“That is exactly what I say, my dear. You make matters worse by exaggerating. No one would think of such a thing but yourself. Turn your back at once on the thought. There is quite enough to break all our hearts without that.”
It is not always wise to ignore passionate feeling, even when it is supposed to be unreasonable. Hugh felt keenly that his mother gave him no sympathy in the trial which he believed to be more bitter than that of Arthur, whom he had seen her soothe and caress. He had neither the tact to conceive nor the unselfishness to carry out the idea that, as the miserable truth did greatly add to the pain of all concerned, it would be better to bury it and his remorse in his own breast. Rather would he do penance for it in every way that he could.
“There is enough to break hearts,” he said, “and it is through my means they are broken. But don’t fear that I shall shrink from anything that has to be done. There is no need that Arthur should see me.”
“Arthur must rest, and you too, Hugh,” interposed James. “There is nothing very pressing. Go to bed, you were up all night—do, now, there’s a good fellow.”
“Thank you, I want no rest,” said Hugh. “If mother likes I will come and write letters and settle matters now.”
“Yes, my dear, that will be best,” said Mrs Crichton, “and will help you to recover your balance better.”
Hugh thought his mother unfeeling; Arthur clung to her as his kindest comforter. She thoroughly understood and acknowledged the one grief, and it was such that no one could turn their backs on it; but Mrs Crichton was a person whom nature had gifted with an almost over-amount of that rare quality, a tendency to make the best of things. It was her nature to ignore grief where it was possible, to smoothe it over and hide it, to seize on its most tolerable side; and she could not understand Hugh’s impulse to drink the cup to the dregs. Her mind went on, even in these first sad days, to plans for a little lightening the cloud that covered them; and she was not a person who could sympathise with an unhappiness of which she did not thoroughly admit the necessity, or the duration of which she thought extreme. Moreover, there was some sense in the view that least said was soonest mended, as far as Hugh was concerned, and that the unhappy words which had accompanied the fatal shot were best forgotten. Here James agreed with her. He had more power of realising the feelings of those around him; but the black oppression was very trying to his kindly nature, and, in the intervals of being as kind and helpful as he knew how, would creep out into the shrubbery with a book or his pipe, or get a little taste of the outside world by answering enquiries or undertaking commissions. Hugh did everything that was necessary, and did not renew the discussion; but he avoided Arthur entirely, and looked so worn out with misery as to excite the pity of everyone who saw him. He pictured to himself the dread that Arthur must have of meeting him, till his own dread grew so intense that nothing but his sense that he deserved any and every punishment could have induced him to face the hour when they must stand side by side at Mysie’s grave.
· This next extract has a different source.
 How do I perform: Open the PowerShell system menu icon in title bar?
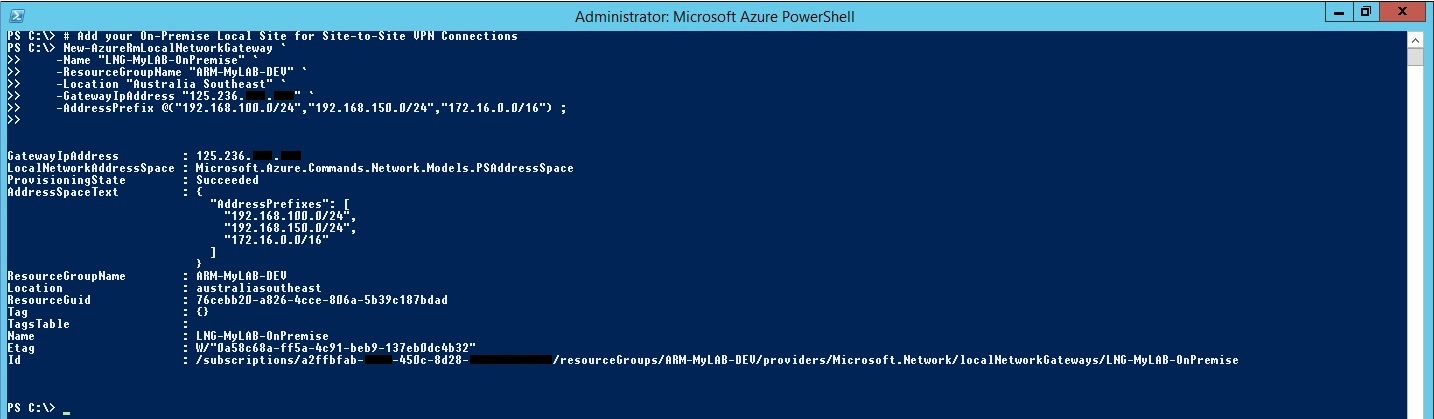pos(14,16)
The truth was that Arthur had hardly thought about him at all, had scarcely noticed that when he occasionally came downstairs or sat on the terrace Hugh was not there. His own future life had not yet come before him; the causes that had so changed it were all swallowed up in the great fact of the change. It was of Mysie that he thought hour after hour, of her face and her voice and her sweet eyes, and of every word and look they had exchanged during their brief and sweet betrothal. He was very gentle and grateful for the kindness shown him, and his habitual unselfishness made him considerate of all the rest; but, though there was a sort of surface readiness to be comforted about him, nothing really touched him much. They were all very kind, but he loved none of them with the intense and personal love which only could have gone to his heart then. He made no effort to hide or deny his sorrow, admitting it simply; but he did not talk much about Mysie, and not at all about himself. He did not seem conscious of any want of occupation, though he did little or nothing, and suffered less physically than might have been expected after such a shock. But that awful scene which seemed to have burnt itself in on Hugh’s eyeballs as yet scarcely haunted Arthur—partly because he had acted in it, not seen it; but more entirely because he was so much absorbed in his sorrow that he had not begun to think of how it had come about. They said he bore it beautifully, because he uttered no outcries against fate and could smile when people were kind to him; but, in truth, his spirit was too much crushed for rebellion; even his own loneliness and changed life had hardly yet come before him. At night, or when he had been long alone, his first sense of unreality would again recur to him and the truth come upon him in its first freshness as he met the sad faces of the others, or as he looked on the face, not sad, but still and fair, of his lost love. On that face Hugh never looked; but it was as Arthur knelt beside her that he saw Mr Harcourt again. The old rector laid his hands on his head, and once more repeated the blessing he had given him so short a time before.
“She will have fifty happy years, my boy,” he said.
“But I—but I—” and poor Arthur hurried away, utterly overpowered, though afterwards he tried to say something to James about “Mr Harcourt’s kindness, and there was one thing he wished.”